« A la façon dont il posait sa main sur un crâne de dinosaure, au regard bref qu’en passant il lançait sur un squelette de mammouth, à l’étonnante délicatesse de son corps massif évoluant dans ce magasin-musée de porcelaine éléphantesque, je compris que l’homme n’était pas qu’un savant. A l’entendre, à voir le geste de ses mains pétrissant l’air, il me semblait voir ce fantastique univers osseux s’envelopper de chair et s’animer. En réalité le professeur Ivan Antonovitch Efremov, directeur du laboratoire de paléontologie de l’Académie des Sciences de l’URSS, est un poète.»

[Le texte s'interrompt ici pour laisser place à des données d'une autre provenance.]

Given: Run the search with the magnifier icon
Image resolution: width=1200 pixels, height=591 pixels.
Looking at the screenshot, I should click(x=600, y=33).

La vie d’Ivan Efremov (1907-1972) est un roman, il fut l’un de ces personnages qu’aurait pu croiser Corto Maltese durant ses aventures sibériennes. Ce qui est embêtant c’est qu’il n’existe pas de biographie sérieuse d’Efremov, en tout cas dans une langue lue par l’auteur de ces lignes. Je résumerai donc les grandes lignes de son existence à travers les quelques notes autobiographiques dispersées dans les préfaces de ses œuvres ou de rares interviews. Sa prime jeunesse se déroula, conte-t-il, au sud de Marioupol en Ukraine, où son oncle commandait un bateau sur la mer d’Azov. La première guerre mondiale dispersa sa famille, et il fut adopté par des soldats d’une unité blindée, où il resta jusqu’en 1921. En 1924 il est matelot sur le voilier Troisième Internationale, naviguant entre Vladivostok et Sakhaline. Puis il navigue sur la mer Caspienne, où il rencontre le paléontologue Souchkine, qui lui propose de devenir préparateur dans son laboratoire. Efremov célébra dignement ce changement : « Pendant trois jours, à bord, nous avons bu de la vodka, puis, j’ai dit adieu à la vie de matelot et suis allé à Leningrad où se trouvait alors l’Académie des Sciences ». Efremov s’adonne alors à la géologie et à la paléontologie, succédant à Souchkine à la tête du laboratoire.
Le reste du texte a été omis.